CHABLIS BIO "VALLEE DE VALVAN" 2022 - JEAN COLLET
Abbinamenti, È ideale accanto a piatti di mare delicati come carpacci di pesce, sashimi, capesante scottate o alici marinate, ma accompagna meravigliosamente anche primi leggeri ai frutti di mare, verdure croccanti, formaggi di capra freschi o un semplice pesce bianco al forno.
Alcol, 12,5%
Annata, 2022
Denominazione, Appellation Chablis Controlée
Filosofia, Biologico
Formato, 0.75 L
Giudizio 3k, 10/10
Regione, Borgogna (Francia)
Temperatura di servizio, 10/12°
Vitigni, Chardonnay 100%
NOTE SENSORIALI:
Il naso è fresco e vibrante, dominato da note di lime, pompelmo, mela verde e fiori bianchi, accompagnate da una sottile impronta di pietra focaia e gesso. Al palato rivela una struttura snella ma incisiva, con una freschezza salina che scorre netta e un finale asciutto, elegante e tipicamente “chablisien”. La mineralità è il suo tratto distintivo, conferendo al sorso una linearità raffinata e una grande pulizia gustativa.
CURIOSITÁ:
Il Chablis “Vallée de Valvan” 2022 di Jean Collet proviene da uno dei valloni più vocati e freschi della denominazione, un’area caratterizzata da pendii ben esposti e terreni tipicamente kimmeridgiani, ricchi di marne e fossili marini. Qui lo Chardonnay trova un’espressione particolarmente tesa e cristallina, capace di unire purezza aromatica e grande precisione gustativa. La vinificazione in acciaio preserva l’immediatezza del frutto e la limpidezza minerale, mentre l’approccio rispettoso della famiglia Collet permette di ottenere un vino che parla con sincerità del suo terroir, senza artifici né sovrastrutture.
Jean Collet +
A seconda del terroir e della struttura del vino vengono fatte diverse scelte, questo permette sia di mantenere la tradizione ma anche di ottenere stili diversi a seconda della denominazione.

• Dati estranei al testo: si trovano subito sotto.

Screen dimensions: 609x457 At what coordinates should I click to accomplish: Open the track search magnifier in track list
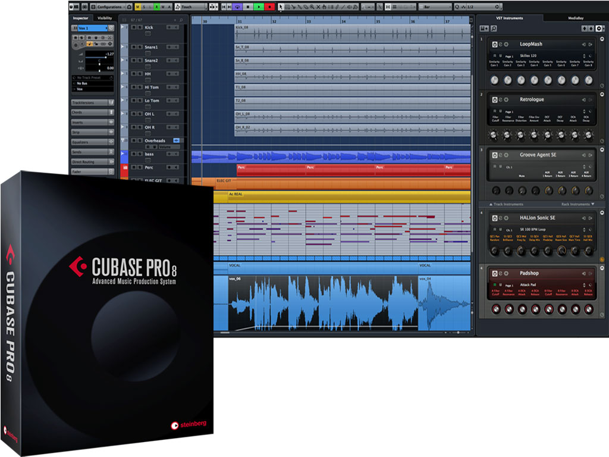click(181, 20)
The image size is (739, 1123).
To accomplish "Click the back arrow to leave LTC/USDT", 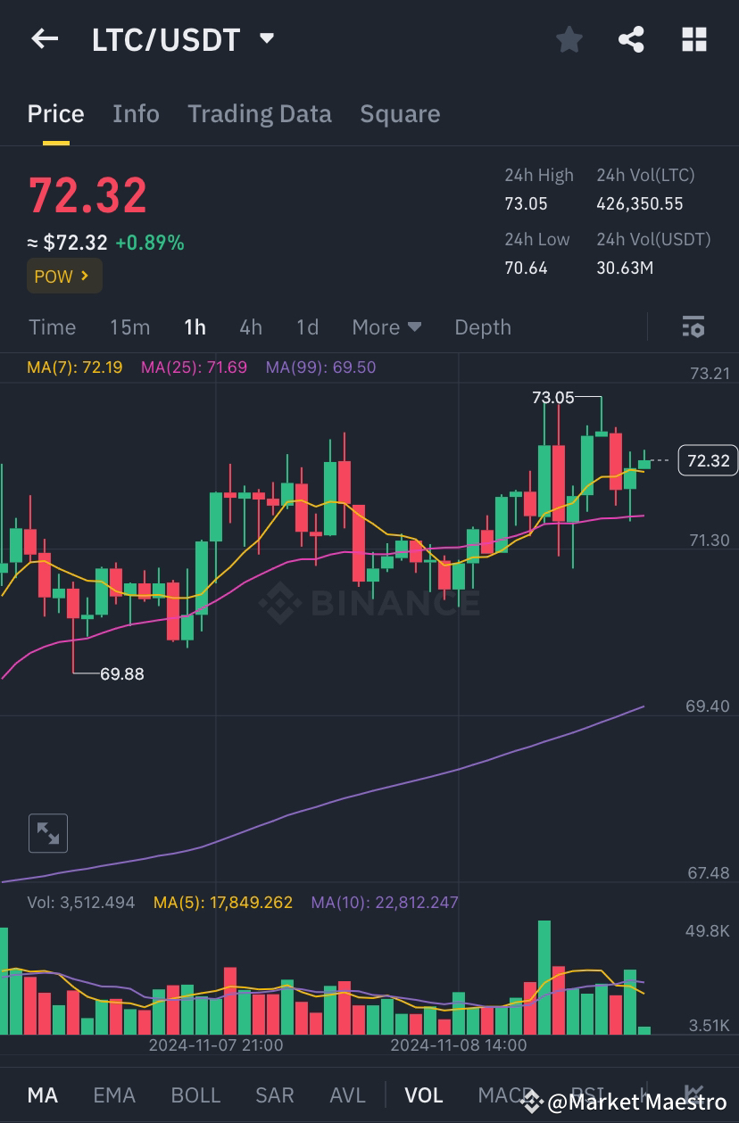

Oggi il domaine copre 40 ettari, da Petit Chablis, attraverso il villaggio di Chablis e il Premier Cru, fino al GrandCru. Parte del domaine - dieci ettari - è biologica.
Gilles Collet iniziò a sperimentare la coltivazione di vino biologico nel 1999. Con un ettaro e mezzo di appellativo di villaggio Chablis fece i suoi primi passi. Nel 2008 ha quindi deciso di ampliare l'area per coprire un quarto del domaine.